I have ip masquerading working fine. But the problem is it allows access to the internet at all times. I want to be able to turn off my 9 year old son's internet access after 9pm for instance. Can this be done?

also - what is the difference between iptables and ipchains? I am doing ip masquerading by manually running /etc/rc.d/rc.firewall. Would that file be performing the iptables (or) ipchains commands for me?

Thanks in advance!

I want to be able to turn off my 9 year old son's internet access after 9pm for instance. Can this be done?
Sure. There are two ways to do this:

1) Create 2 firewall scripts, say "normal" and "night-time". Use your current rules as the "normal" script and in the second script block traffic from your son's computer IP (like: iptables -I FORWARD -s XXX.XXX.XXX.XXX -j REJECT). Then have the normal script run by cron in the morning and the night-time script run at 9pm.

2) Use the iptables match extensions called "time". I don't believe it's included by default, so you would have to use netfilter's patch-o-matic to include support for the "time" match and then recompile the kernel.

If you simply want to turn access on and off, using option 1 will be much more simple. Option 2 works better if you want really complexly scheduled rulesets.

What is the difference between iptables and ipchains?
Think of iptables as an upgrade. It allows for statefull firewall and is significantly more powerful and flexible than ipchains. If you are even considering which one to use, I would strongly suggest iptables.

I am doing ip masquerading by manually running /etc/rc.d/rc.firewall. Would that file be performing the iptables (or) ipchains commands for me?
Again, you could use your current rules as the "normal" set and then simply block forwarding to your son's comp. For iptables the rule would look something like:
iptables -I FORWARD -s XXX.XXX.XXX.XXX -j REJECT (where XXX... would be your son's IP)

For ipchains:
ipchains -I forward -s XXX.XXX.XXX.XXX -j REJECT

So would you suggest I reconfigure my home network and assign ip addresses in that case? I was hoping to do it by username login. Because what would keep him from learning how to change his ip address?

I currently have my linux server dialing out to the internet.
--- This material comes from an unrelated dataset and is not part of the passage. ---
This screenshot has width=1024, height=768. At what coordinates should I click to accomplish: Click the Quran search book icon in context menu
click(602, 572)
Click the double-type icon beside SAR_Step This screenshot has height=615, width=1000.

I have a netgear router(from a previous home that I had cable internet service at) assigning ip addresses to my internal network (double firewalled sorta). DHCP is sure easy - but I guess it wouldn't take much to just go and assign ip addys.

I think I'm kind of confused about your setup and how you'd like to restrict access. Could you explain it a bit more? Does your son use the same computer as you and you'd like to limit just his internet access from it or does your son have a completely seperate computer that connects through your linux box?

I have a linux server that dials out to the internet. My Netgear router acts as a secondary firewall and my DHCP server (and a switch). Me, my wife and my son each have a separate computer that gets it's ip address from the router.

I suppose I can go and specify ip addresses for each computer and create a "nite-time" rc.firewall file, but I was hoping to be able to specify dates and times each user is allowed ip forwarding. (kind of like you can do with active directory on a windows server).

I think netfilter's time extension is the best solution. As Capt_Caveman said, it's not included by default and requires to be applied by patch-o-matic (or by hand) and recompiling kernel. After that a rule like below would help you..

iptables -I FORWARD -s XXX.XXX.XXX.XXX \
-m time --timestart 21:00 --timestop 23:00 --days Sun,Mon,Tue,Wed,Thu,Fri,Sat -j REJECT

But notice that! When you insert a rule to be valid between 21:00 and 08:00, iptables will just allow the traffic NOT in 21-8. I don't know why but it doesn't understand that we want to say 21 to 8 in the morning. Maybe this could be pathced.

You can also apply rules like these in your child's computer. I hope (s)he doesn't know iptables :-)

iptables v1.2.8: Couldn't load match `time':/lib/iptables/libipt_time.so: cannot open shared object file: No such file or directory


Any ideas?

I found that I can do this:
iptables -A OUTPUT -m owner --uid-owner XXX -j REJECT

But I get an "invalid argument" message when I try to apply it.

We mean that when writing "not included by default and requires patching and recompiling the kernel". So you have to

- download a kernel source
- patch the kernel source using patch-o-matic (or "patch-o-matic is dead, viva patch-o-matic-ng)
- do a `make menuconfig' (or make confýg or make xconfig) and select your new extension from Netfilter part (as i remember it's similar to `TIME MATCH')
- recompile your kernel (there are lot's of tutorials about these)
- install and boot your new kernel

And unfortunately owner extension also requires these steps as i remember :-(
But notice that! owner match is valid only for OUTPUT chain.. i mean you can use it only at your child's computer to block outgoing traffic as created by user my_son. Hope these helps.